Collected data
□ □ □ □ □

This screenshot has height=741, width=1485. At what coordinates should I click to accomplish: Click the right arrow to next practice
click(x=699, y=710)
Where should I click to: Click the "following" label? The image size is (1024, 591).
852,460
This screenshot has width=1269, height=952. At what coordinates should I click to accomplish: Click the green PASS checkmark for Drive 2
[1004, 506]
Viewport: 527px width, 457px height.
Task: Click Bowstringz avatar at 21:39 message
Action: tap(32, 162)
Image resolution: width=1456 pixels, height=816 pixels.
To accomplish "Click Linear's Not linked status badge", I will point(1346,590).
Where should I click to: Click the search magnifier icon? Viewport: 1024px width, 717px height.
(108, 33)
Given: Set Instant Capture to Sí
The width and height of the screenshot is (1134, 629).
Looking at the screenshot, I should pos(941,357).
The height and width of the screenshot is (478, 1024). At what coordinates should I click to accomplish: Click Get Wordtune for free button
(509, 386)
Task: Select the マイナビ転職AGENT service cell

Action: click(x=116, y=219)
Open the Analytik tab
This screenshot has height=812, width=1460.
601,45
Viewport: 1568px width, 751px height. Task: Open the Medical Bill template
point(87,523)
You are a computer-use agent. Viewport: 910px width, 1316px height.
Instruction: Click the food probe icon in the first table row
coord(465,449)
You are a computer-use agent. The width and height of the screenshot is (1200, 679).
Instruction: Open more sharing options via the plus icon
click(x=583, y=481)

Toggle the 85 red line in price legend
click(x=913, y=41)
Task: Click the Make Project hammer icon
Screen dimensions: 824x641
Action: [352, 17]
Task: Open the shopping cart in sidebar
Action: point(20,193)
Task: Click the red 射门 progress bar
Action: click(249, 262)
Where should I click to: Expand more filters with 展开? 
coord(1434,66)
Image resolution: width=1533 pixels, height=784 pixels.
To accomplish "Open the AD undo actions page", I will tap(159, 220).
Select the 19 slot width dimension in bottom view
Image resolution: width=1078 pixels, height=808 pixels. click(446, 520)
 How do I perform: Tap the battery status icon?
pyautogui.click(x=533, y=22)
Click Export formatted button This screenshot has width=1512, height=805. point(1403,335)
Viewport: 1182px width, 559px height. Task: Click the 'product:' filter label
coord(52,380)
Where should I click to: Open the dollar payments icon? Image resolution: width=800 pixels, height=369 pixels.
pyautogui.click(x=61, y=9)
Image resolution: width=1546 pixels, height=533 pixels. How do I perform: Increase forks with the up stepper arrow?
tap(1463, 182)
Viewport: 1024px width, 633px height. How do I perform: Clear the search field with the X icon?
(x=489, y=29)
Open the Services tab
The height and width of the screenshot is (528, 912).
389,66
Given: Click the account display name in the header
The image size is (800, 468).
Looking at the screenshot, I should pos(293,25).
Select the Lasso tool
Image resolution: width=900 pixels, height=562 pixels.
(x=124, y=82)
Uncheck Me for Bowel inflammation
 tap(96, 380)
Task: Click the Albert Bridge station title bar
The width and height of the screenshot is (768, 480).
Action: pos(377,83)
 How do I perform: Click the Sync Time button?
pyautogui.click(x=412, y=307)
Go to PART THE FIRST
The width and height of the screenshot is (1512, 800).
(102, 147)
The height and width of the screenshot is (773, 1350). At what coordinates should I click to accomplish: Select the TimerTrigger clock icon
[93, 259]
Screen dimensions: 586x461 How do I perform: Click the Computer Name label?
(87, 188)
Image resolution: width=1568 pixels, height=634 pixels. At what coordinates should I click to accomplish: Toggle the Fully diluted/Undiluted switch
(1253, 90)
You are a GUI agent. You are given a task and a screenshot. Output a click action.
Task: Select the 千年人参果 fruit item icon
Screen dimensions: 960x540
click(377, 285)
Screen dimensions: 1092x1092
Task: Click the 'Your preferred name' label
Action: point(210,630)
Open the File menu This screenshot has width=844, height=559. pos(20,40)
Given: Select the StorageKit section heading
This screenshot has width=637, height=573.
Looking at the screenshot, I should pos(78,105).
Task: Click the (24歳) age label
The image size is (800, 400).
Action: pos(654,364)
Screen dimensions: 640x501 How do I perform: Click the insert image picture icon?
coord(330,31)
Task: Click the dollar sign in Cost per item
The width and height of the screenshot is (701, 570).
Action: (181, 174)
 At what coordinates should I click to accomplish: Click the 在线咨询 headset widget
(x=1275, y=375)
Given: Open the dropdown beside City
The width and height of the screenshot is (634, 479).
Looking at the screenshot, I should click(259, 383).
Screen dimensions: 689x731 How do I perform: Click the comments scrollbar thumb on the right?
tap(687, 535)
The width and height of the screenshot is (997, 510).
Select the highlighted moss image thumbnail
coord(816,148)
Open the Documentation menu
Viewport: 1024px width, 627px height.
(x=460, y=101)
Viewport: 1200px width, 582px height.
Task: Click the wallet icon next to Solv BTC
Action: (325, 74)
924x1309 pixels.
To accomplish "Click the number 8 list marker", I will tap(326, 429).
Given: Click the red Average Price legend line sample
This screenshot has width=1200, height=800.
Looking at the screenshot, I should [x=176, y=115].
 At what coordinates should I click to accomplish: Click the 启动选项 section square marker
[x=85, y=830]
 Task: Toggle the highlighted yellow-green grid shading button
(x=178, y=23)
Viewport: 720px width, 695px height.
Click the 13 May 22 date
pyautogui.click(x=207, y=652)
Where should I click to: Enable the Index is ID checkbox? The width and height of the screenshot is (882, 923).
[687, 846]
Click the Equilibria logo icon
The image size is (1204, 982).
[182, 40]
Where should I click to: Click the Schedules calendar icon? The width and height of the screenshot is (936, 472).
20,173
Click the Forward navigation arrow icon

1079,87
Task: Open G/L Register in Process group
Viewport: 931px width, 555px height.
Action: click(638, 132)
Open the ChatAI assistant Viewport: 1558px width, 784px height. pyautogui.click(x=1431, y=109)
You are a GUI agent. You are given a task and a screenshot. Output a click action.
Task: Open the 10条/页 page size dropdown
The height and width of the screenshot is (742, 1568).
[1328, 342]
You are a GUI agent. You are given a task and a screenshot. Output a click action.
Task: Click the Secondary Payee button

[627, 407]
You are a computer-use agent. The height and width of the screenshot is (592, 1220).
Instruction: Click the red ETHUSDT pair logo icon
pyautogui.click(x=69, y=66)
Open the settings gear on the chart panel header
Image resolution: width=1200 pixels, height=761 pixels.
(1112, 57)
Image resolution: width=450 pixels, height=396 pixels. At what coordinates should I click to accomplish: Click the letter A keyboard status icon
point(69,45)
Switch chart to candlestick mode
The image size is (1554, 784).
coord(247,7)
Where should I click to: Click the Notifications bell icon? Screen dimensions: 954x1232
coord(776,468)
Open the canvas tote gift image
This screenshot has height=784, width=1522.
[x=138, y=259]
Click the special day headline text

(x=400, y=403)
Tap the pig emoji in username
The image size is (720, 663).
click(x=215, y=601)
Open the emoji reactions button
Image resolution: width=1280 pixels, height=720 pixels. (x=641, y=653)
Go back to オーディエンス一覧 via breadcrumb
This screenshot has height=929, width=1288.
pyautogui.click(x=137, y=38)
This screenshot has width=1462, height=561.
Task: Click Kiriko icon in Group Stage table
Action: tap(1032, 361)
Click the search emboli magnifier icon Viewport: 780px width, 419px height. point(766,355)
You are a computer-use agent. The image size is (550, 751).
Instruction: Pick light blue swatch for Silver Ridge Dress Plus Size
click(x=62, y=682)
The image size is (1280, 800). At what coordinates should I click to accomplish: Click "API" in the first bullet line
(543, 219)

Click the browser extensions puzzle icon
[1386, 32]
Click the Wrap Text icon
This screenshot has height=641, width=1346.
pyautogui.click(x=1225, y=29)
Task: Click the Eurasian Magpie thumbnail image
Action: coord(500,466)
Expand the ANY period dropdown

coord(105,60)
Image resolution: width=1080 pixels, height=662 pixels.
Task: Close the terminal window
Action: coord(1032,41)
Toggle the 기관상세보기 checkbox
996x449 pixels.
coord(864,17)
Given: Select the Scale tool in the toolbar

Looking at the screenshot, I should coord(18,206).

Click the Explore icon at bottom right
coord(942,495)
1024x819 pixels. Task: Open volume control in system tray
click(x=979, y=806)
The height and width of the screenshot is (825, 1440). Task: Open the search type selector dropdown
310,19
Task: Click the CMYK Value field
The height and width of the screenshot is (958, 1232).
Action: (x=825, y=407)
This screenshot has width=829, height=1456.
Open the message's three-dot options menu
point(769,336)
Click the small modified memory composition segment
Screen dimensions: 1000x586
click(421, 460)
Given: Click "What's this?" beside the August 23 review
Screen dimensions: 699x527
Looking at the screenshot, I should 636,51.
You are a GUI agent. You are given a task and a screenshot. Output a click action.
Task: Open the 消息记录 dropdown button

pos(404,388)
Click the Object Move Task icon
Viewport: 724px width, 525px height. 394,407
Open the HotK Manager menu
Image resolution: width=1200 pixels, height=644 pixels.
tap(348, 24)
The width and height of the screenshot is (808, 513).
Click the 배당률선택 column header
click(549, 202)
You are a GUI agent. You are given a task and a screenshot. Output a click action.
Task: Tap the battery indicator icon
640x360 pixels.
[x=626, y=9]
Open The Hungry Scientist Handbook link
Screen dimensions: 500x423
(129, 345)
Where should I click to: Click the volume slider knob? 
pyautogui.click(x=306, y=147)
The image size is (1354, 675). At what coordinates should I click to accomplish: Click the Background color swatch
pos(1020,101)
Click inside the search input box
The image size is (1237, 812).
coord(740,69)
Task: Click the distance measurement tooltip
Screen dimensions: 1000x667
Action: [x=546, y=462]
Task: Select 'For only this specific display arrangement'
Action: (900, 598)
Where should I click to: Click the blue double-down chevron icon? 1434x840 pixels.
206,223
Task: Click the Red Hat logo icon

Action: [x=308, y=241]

□ □ □ □ □

* **Your task**:
Gather from the data above every line with the string "item".

* **Expected answer**:
Task: Select the 千年人参果 fruit item icon
Task: Click the dollar sign in Cost per item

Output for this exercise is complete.